When studying a foreign language on your own, it’s easy to get fixated on linguistic things like vocabulary, grammar, and pronunciation, because those are your fast-track to being able to actually communicate in that language. But without the well-structured program of a formal class, you may be missing out on some areas like cultural practices and etiquette which are very important to be able to live within a society that speaks that language.
For me personally, I definitely a have blind spot regarding Japanese culture, and this is one of the reasons I decided to check out Boye Lafette De Mente’s book “Etiquette Guide to Japan”. I read the third edition which was edited by Geoff Botting, and came out less than two months ago from Tuttle Publishing, in September 2015. The original edition was written 25 years ago in 1990!
Overall I really enjoyed this book and learned a great deal about Japanese culture, including many things I probably should have learned years back but never got around to it. There is a whopping 40 chapters on nearly everything you can think of, from dining etiquette, dating, wedding customs, and even a few chapters about business and the workplace. Each chapter is very short (most are around 2-5 pages), which increases readability and adds the convenience of being able to finish a chapter even for those who read in short bursts due to limited time.
The material is, for most part, very well-written and researched, which is not surprising given the extensive experience of both the author and the editor. De Mente has been involved with Japan since the late 1940s, and was one of the first people to introduce many Japanese terms to the west, including words like “wabi-sabi” and “kaizen”. Botting, the editor, is a journalist who has lived in Japan for over 25 years. Both of them have authored or co-authored several other books about Japan. After only 40-50 pages, it was already clear these guys had a great grasp of Japan and it’s culture, so I decided to just sit back and enjoy the ride, worrying little about mistakes. Their writing exemplifies a certain type of professionalism which is absent in many informal blogs on Japanese culture.
My favorite part about this guide is that the author connects many of the current customs to Japan’s history, going back decades if not hundreds of years. He acknowledges these cultural traditions have been evolving at an increasing pace, and in one place even states that should you ask a Japanese friend to learn the right thing to do in a certain situation.
I hate to be picky about a book that has so many strong points, but there was one major thing that bugged me about this work, and a few other minor ones. If you’ve read some of my other reviews you might see this first one coming – several problems with the notes on Japanese language in the book. Here is list of some of the Japanese-related problems I found in the book.
- In the Japanese language notes (starting on Pg. 8):
- “-e” ending sounds are described using english words that end with “-y”. For example “se” is pronounced as “say”. This is a good rough approximation, but to my ears ends up more like “sei”, due to both the length and the fact that “y” words have a vowel sound that changes near the end.

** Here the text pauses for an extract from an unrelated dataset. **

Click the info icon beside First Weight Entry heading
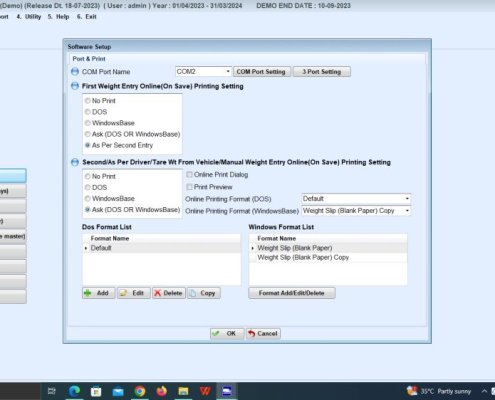Image resolution: width=495 pixels, height=400 pixels. (x=75, y=86)
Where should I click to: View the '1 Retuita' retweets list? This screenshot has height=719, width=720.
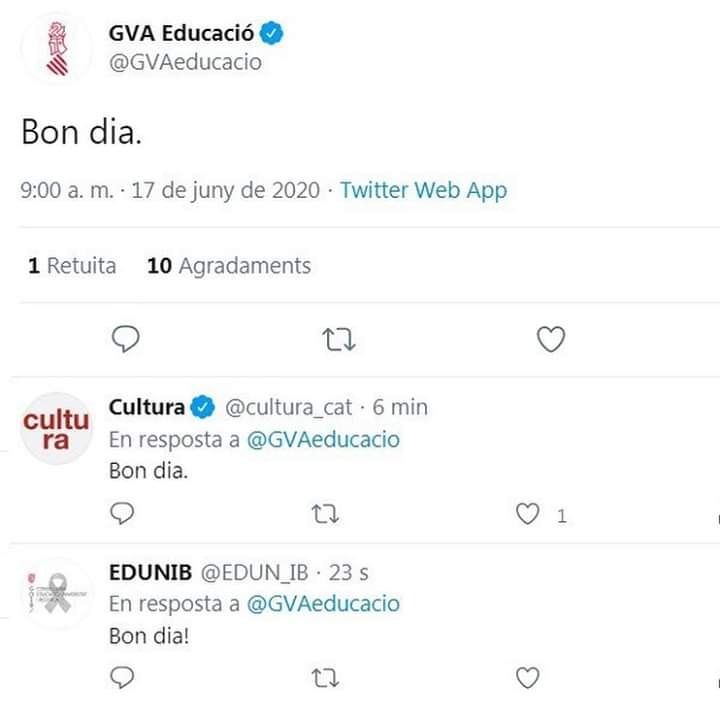tap(72, 266)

- For description on combined syllables, it says to run the syllables together, and yet uses notation like “re-yuu”, which is a bit confusing to me (why not just say ‘ryuu’?). Furthermore, I feel that using the word “Beulah” isn’t the best choice for a pronunciation example. It may be familiar to a certain generation, but I’ve never seen it before and didn’t know it’s proper pronunciation in English.
- Even though it says on page 12 that low vowels are indicated by a straight line above the letter, this convention is not followed for several words (for example, page.99 has “shogatsu” without a line above the “o”)
- There is no mention about the small “tsu” (that effectively creates a pause in a word), even though some of the words use it (i.e. Appuru on page 186). Nonetheless, “Bread” is written as buredo (It should be bureddo, though I don’t think this is a very common loanword).
- There are several places where a word’s pronunciation is blatantly incorrect. For example, “haiden” (from 拝殿) is said to sound as “hi-dane” (pg. 126), whereas this should have been something like “hi-den”. Pronouncing “hi-dane” normally would lead to something like “haidein“, no matter how fast you say it. Also, “matsuri” is written with two different sounds on the same page (pg.101): one correct (“mot-sue-ree”) and one incorrect (“mot-sue-re”). Pg. 186 also lists denshi (“den-shee”) for battery, which should have been denchi.
- Pg. 133 recommends westerners learn the word “yugen” (referring to 幽玄) to mean something like “mystery” in reference to Japanese things such as arts and religion. However when I asked a Japanese person about this, she said this word is not common and quite old-fashioned, and didn’t recommend to use this word with Japanese people.
I’ll admit that some of these criticisms are minor and a few have a subjective element. But overall I feel this many problems should not be present, especially in a book in it’s 3rd edition. Please note that in pointing out these errors, I am not suggesting anything about the authors, who I am sure could run circles around me in terms of Japanese language and culture. These just reflect careless mistakes, and a focus on what is most important: the culture itself, which they have done a superb job describing.
On to the minor complaints. First, given the experience of the authors I think this book could be made a bit longer (again considering it is a third edition). After all there is less than 200 pages. Although the book bills itself as being a guide on etiquette, in reality a part of the book focuses on history (related to etiquette, which is fine), and other topics that are very loosely related (“people watching”, “arts & crafts”, etc.). I’d prefer either removing the non-etiquette chapters and adding a bit more content about etiquette, or changing the title (or subtitle) to reflect the broad stance taken.
Another somewhat minor point: a large part of the book is written from a neutral stance, but the more I read through the more I felt the author’s bias towards Japan, with expressions like “Japanese are the best at this”, or “Japanese logical thinking is evident in that”. To be honest, I think it’s almost impossible for someone who knows a country this well to write without any bias, and in a way his subjective opinion is educational in it’s own way. So I guess I can’t really count this against the book.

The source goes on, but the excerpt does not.